Apparently, Kiko made a "Kiko Jet-Car" - which is, indeed, a Norev Jet-Car made in Brazil by Kiko. Up to now I didn't know that Kiko manufactured Norevs. Manufactured in the late 70s or early 80s, only the Kiko name shows up on the box, though the Jet-Car logo and Norev appear on the bottom of the models.

Kiko Thunderbird (left) and Corgi version (right). The colors came out badly -- the Kiko is actually is sort of French's mustard, and the Corgi is pale yellow. Another view here.
Kiko Jet-Car bottom
Kiko box scan

Kirk (Denmark)
(See Tekno)

Kookaburra/Weico (Australia)

I can't believe this company isn't more well known.
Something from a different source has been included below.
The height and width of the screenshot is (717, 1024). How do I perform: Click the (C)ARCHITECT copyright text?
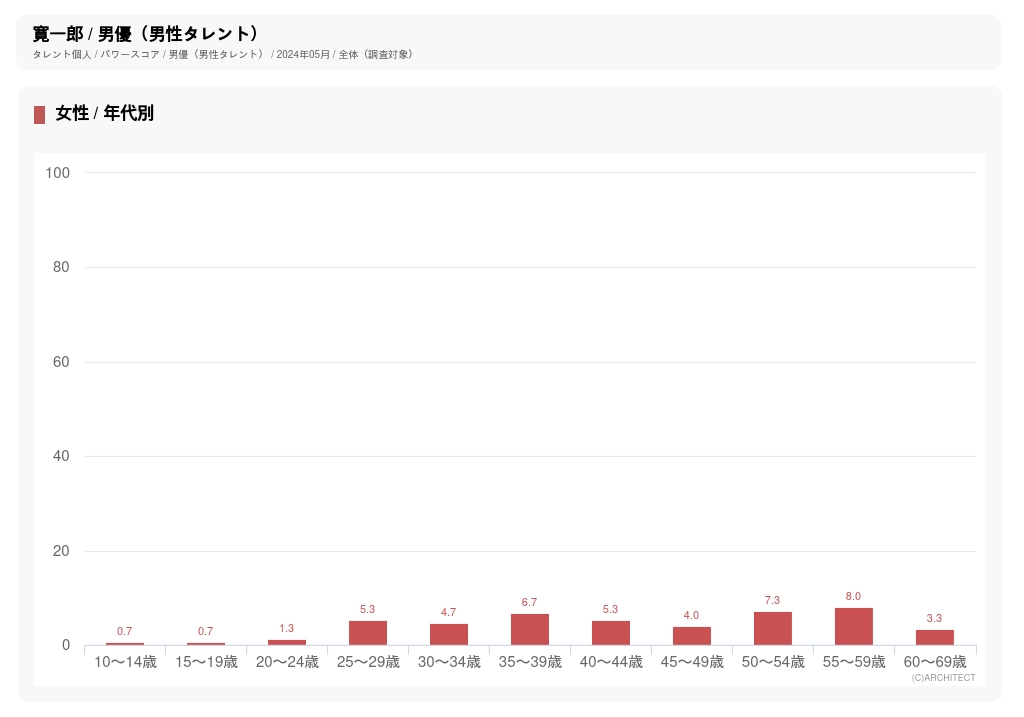[x=943, y=678]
Undoubtedly it's because their models are of Australian cars -- but I think that just adds to the value. The Kookaburra in my collection (number 26 of 250) is a 1:43 1961 EK Holden. It is one HEAVY car! Details are a bit rough (like the writing on the fenders and trunk), but it's mostly very agreeable.
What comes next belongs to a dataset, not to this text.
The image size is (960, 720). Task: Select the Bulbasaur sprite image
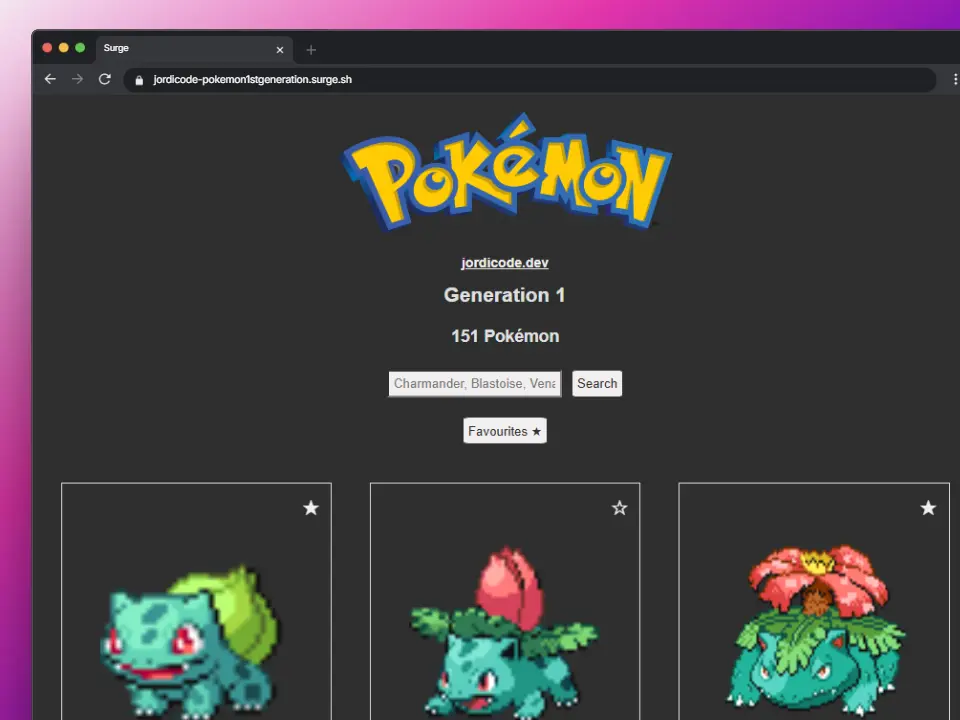[189, 635]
Per a previous version of their Web site: "Commenced over 12 years ago the models were produced to enable models to be manufactured for collectors of Australian cars which were not available from other producers. Originally mastered in a brass pattern. Reproductions were produced in no more than 250 of each. Currently we have no new models available.Sa"

Sad, that last part. And they don't seem to come up for auction on the Internet very often. They do now seems to have a neat-looking line of 1:87 cars, which I'll have to start ordering!

Kookaburra 1961 EK Holden
Kookaburra Ford Falcon

Kovap (Czechoslovakia)
Kovap is a maker of tin toys, some of which (VW beetle, pickup, van, mercedes, etc). were originally CKO Kellermann models. Known under this name since 1991, it was built on an earlier company founded in 1950.

I have not seen a Kovap "in the tin," but I have seen a photo of the base of one of the ex-CKO models, and it still has the CKO logo, but instead of "Made in Western Germany" it says "Replica."